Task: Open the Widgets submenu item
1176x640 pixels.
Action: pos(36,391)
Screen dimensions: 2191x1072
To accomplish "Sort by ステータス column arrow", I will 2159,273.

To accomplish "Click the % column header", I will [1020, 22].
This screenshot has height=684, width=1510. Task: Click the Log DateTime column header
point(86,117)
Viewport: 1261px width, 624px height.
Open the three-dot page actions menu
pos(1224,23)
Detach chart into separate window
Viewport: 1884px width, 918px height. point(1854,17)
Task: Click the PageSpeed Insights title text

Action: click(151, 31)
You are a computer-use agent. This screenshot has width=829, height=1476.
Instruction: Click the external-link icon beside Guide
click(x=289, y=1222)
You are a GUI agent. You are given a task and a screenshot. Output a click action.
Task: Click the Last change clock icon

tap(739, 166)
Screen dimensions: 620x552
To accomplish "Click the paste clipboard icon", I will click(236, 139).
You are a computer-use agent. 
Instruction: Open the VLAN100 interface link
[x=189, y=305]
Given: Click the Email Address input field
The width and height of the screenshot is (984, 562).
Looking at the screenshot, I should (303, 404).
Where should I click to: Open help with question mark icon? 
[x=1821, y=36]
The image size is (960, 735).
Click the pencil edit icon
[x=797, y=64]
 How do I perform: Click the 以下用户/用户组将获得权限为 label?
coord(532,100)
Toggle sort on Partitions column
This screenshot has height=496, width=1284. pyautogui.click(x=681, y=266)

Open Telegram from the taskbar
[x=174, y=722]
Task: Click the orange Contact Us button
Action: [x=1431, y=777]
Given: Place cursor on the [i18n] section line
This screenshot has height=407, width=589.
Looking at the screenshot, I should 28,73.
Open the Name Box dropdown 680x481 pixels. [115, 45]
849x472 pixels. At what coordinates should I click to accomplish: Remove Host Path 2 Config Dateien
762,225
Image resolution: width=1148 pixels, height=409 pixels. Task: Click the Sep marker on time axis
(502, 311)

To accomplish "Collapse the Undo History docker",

--*--

_AIM OF THE TASK_: Reproduce the whole listing verbatim.

_RESPONSE BOX_:
Task: Open the Widgets submenu item
1176x640 pixels.
Action: pos(36,391)
Screen dimensions: 2191x1072
To accomplish "Sort by ステータス column arrow", I will 2159,273.

To accomplish "Click the % column header", I will [1020, 22].
This screenshot has height=684, width=1510. Task: Click the Log DateTime column header
point(86,117)
Viewport: 1261px width, 624px height.
Open the three-dot page actions menu
pos(1224,23)
Detach chart into separate window
Viewport: 1884px width, 918px height. point(1854,17)
Task: Click the PageSpeed Insights title text

Action: click(151, 31)
You are a computer-use agent. This screenshot has width=829, height=1476.
Instruction: Click the external-link icon beside Guide
click(x=289, y=1222)
You are a GUI agent. You are given a task and a screenshot. Output a click action.
Task: Click the Last change clock icon

tap(739, 166)
Screen dimensions: 620x552
To accomplish "Click the paste clipboard icon", I will click(236, 139).
You are a computer-use agent. 
Instruction: Open the VLAN100 interface link
[x=189, y=305]
Given: Click the Email Address input field
The width and height of the screenshot is (984, 562).
Looking at the screenshot, I should (303, 404).
Where should I click to: Open help with question mark icon? 
[x=1821, y=36]
The image size is (960, 735).
Click the pencil edit icon
[x=797, y=64]
 How do I perform: Click the 以下用户/用户组将获得权限为 label?
coord(532,100)
Toggle sort on Partitions column
This screenshot has height=496, width=1284. pyautogui.click(x=681, y=266)

Open Telegram from the taskbar
[x=174, y=722]
Task: Click the orange Contact Us button
Action: [x=1431, y=777]
Given: Place cursor on the [i18n] section line
This screenshot has height=407, width=589.
Looking at the screenshot, I should 28,73.
Open the Name Box dropdown 680x481 pixels. [115, 45]
849x472 pixels. At what coordinates should I click to accomplish: Remove Host Path 2 Config Dateien
762,225
Image resolution: width=1148 pixels, height=409 pixels. Task: Click the Sep marker on time axis
(502, 311)

To accomplish "Collapse the Undo History docker",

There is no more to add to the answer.